日本比較臨床医学会参加記

お世話になっております。去る12月2日(日)、神奈川県相模原市の麻布大学にて、第49回 日本比較臨床医学会 学術集会が開催され、参加しましたので、ごく簡潔にご報告いたします。

10時頃から16時過ぎまで、昼食休憩1時間を挟んで5時間ほどのこじんまりした集会で、参加人数は40名ほど。獣医大学(全ての大学ではない)の教員の方々、企業関係の方々、大学院生・学部生と思われる若い方々、そして自分のような(やや場違いな?)人間が参加していました。7題の研究発表は、動物やヒトの遺伝子解析が主題の発表が3題で、あとは自動血球計算機、過酸化水素水、イヌ骨髄由来間葉系幹細胞、高ナトリウム血症のイヌの症例について等、バラエティーがありました。いずれも普段自分が接することがほとんどない領域で、理解は完全ではありませんでしたが、興味深く拝聴しました。

参考資料:
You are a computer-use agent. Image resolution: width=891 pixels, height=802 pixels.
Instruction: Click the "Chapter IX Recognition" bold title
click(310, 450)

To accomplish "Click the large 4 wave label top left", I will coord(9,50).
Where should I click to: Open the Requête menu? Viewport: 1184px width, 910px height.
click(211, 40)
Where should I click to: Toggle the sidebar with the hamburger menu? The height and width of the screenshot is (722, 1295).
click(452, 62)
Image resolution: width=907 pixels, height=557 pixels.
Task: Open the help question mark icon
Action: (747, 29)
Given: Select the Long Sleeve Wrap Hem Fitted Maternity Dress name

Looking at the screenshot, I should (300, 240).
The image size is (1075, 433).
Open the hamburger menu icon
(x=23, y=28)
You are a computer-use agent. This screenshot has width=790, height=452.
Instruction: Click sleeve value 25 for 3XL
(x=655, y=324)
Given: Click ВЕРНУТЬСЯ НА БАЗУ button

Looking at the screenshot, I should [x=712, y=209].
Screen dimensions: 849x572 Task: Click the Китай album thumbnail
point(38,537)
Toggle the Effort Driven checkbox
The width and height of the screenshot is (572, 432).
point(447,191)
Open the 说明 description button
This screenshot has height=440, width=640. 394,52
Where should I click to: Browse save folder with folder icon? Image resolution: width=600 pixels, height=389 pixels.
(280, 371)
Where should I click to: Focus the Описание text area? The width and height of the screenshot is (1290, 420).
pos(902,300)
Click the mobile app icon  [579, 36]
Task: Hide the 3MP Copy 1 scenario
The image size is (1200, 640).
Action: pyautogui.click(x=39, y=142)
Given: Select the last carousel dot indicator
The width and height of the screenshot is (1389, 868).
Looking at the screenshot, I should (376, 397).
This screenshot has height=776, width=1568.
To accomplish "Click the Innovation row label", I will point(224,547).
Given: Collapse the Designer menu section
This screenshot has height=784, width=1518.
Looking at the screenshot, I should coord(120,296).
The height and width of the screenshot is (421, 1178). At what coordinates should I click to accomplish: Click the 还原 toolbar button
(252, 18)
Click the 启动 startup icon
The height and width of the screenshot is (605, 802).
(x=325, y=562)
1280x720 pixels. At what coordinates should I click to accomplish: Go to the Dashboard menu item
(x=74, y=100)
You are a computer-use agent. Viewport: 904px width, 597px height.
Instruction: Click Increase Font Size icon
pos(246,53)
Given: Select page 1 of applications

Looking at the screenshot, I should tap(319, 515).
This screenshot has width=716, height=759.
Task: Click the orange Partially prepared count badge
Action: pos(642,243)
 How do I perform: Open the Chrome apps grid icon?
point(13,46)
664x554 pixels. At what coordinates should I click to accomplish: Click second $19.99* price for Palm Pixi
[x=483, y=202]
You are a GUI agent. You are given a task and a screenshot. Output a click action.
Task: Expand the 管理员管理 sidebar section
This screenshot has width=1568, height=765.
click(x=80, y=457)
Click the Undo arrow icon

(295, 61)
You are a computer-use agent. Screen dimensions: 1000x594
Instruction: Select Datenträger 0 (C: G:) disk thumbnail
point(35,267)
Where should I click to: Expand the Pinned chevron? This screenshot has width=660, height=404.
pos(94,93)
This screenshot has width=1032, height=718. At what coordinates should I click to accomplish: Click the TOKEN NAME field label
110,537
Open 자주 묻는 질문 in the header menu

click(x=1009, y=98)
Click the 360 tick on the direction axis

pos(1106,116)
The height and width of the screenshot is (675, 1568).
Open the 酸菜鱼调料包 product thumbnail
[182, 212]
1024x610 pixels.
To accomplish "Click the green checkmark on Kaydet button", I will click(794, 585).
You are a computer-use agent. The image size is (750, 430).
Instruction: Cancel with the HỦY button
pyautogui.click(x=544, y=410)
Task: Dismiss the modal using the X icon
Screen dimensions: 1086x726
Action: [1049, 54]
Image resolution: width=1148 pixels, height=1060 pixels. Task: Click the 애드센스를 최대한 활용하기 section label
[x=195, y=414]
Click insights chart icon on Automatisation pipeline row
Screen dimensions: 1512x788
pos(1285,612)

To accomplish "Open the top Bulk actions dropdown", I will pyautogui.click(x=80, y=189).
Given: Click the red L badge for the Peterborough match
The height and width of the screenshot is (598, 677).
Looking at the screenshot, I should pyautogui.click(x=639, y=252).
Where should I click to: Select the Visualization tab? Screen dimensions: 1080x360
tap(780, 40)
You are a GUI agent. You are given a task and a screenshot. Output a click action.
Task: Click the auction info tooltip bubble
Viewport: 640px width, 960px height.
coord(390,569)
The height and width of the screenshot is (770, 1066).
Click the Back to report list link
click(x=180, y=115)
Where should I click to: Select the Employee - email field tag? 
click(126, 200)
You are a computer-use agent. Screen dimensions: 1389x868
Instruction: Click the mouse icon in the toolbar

課題一覧:
(1) 学会参加記に基づき、次の問いに答えてください。
(a) 学術集会が開催された日付と会場はどこですか。
(b) 参加人数はおよそ何名でしたか。
(c) 研究発表は何題あり、そのうち遺伝子解析が主題のものは何題でしたか。
(2) 学会参加記の本文を、最後の文の後から書き継いでください。
リストは学会参加記とは別個の資料です。

各課題の解答:
(1)
(a) 12月2日(日)、神奈川県相模原市の麻布大学
(b) 40名ほど
(c) 7題で、そのうち3題

(2)
衝撃を受けたのはシンポジウム「”基本的な臨床検査の信頼性”について 小動物臨床領域における取り組みの現状と課題」でした。座長のおひとり中島公雄先生の開会のお言葉の中に、「私は長年臨床検査技師をやってきて、獣医師免許を晩年に取得したが、獣医療における臨床検査の現状を見て驚いたことが3つある。一つめはヒトの測定試薬を使っていること。二つめはヒトの基準値を使っているか、動物の基準値を使っていたとしても学会や論文で定義されたものは存在しないこと。三つめは精度管理の概念がないことである。会場の皆様に怒られるかもしれないが、率直に言って、ヒトの臨床検査の50年前の状況が、獣医療における臨床検査の現状である」という趣旨のものがありました。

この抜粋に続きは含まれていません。